-- Opening Marker --
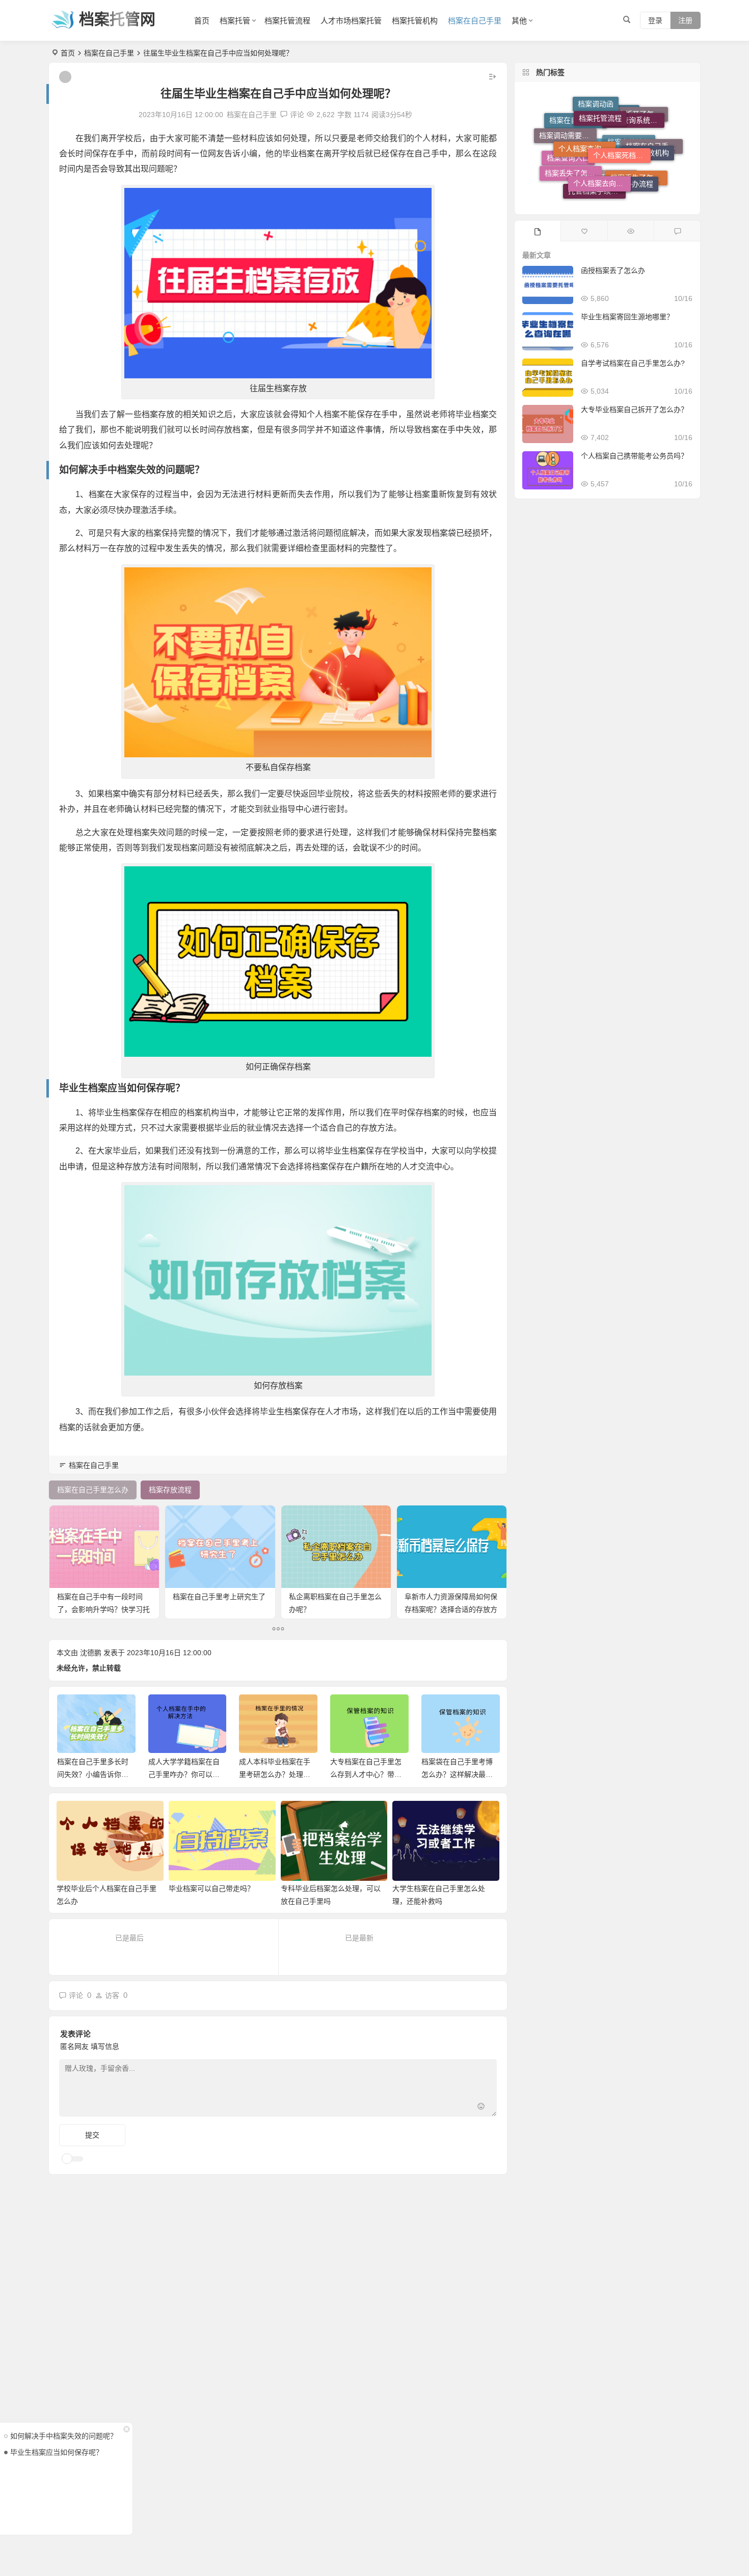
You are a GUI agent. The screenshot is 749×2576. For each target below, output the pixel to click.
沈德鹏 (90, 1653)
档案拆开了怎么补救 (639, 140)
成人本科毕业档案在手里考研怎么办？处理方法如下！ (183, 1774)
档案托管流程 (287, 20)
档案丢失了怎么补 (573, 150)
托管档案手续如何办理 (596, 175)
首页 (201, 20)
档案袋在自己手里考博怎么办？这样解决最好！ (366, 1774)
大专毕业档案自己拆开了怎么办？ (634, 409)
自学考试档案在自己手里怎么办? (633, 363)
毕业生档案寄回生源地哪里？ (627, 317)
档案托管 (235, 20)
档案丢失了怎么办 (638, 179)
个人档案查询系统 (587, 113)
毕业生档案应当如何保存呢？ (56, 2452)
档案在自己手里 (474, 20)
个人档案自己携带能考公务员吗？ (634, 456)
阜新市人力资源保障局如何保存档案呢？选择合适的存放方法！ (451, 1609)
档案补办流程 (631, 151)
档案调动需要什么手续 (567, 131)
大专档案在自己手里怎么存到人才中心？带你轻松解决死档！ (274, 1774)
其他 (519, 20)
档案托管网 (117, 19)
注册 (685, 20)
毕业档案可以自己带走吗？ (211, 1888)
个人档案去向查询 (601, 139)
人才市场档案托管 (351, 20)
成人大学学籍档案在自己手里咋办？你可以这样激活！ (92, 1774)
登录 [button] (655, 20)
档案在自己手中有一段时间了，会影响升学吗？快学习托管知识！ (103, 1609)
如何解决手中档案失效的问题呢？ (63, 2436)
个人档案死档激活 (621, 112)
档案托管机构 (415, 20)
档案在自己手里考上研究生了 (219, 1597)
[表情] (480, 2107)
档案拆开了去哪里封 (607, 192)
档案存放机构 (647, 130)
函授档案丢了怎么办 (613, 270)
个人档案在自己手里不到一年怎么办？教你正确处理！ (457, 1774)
-- Closing Marker --
*DESCRIPTION OF THE TASK:*
Give again, word for word, every line of the listing above from the one with "档案丢失了怎么办 (638, 179)" to the one with "个人档案去向查询 (601, 139)", both inclusive, and nothing beyond them.

*OUTPUT FOR THIS TASK:*
档案丢失了怎么办 (638, 179)
个人档案查询系统 (587, 113)
毕业生档案应当如何保存呢？ (56, 2452)
档案在自己手里 (474, 20)
个人档案自己携带能考公务员吗？ (634, 456)
阜新市人力资源保障局如何保存档案呢？选择合适的存放方法！ (451, 1609)
档案补办流程 (631, 151)
档案调动需要什么手续 (567, 131)
大专档案在自己手里怎么存到人才中心？带你轻松解决死档！ (274, 1774)
其他 (519, 20)
档案托管网 (117, 19)
注册 (685, 20)
毕业档案可以自己带走吗？ (211, 1888)
个人档案去向查询 (601, 139)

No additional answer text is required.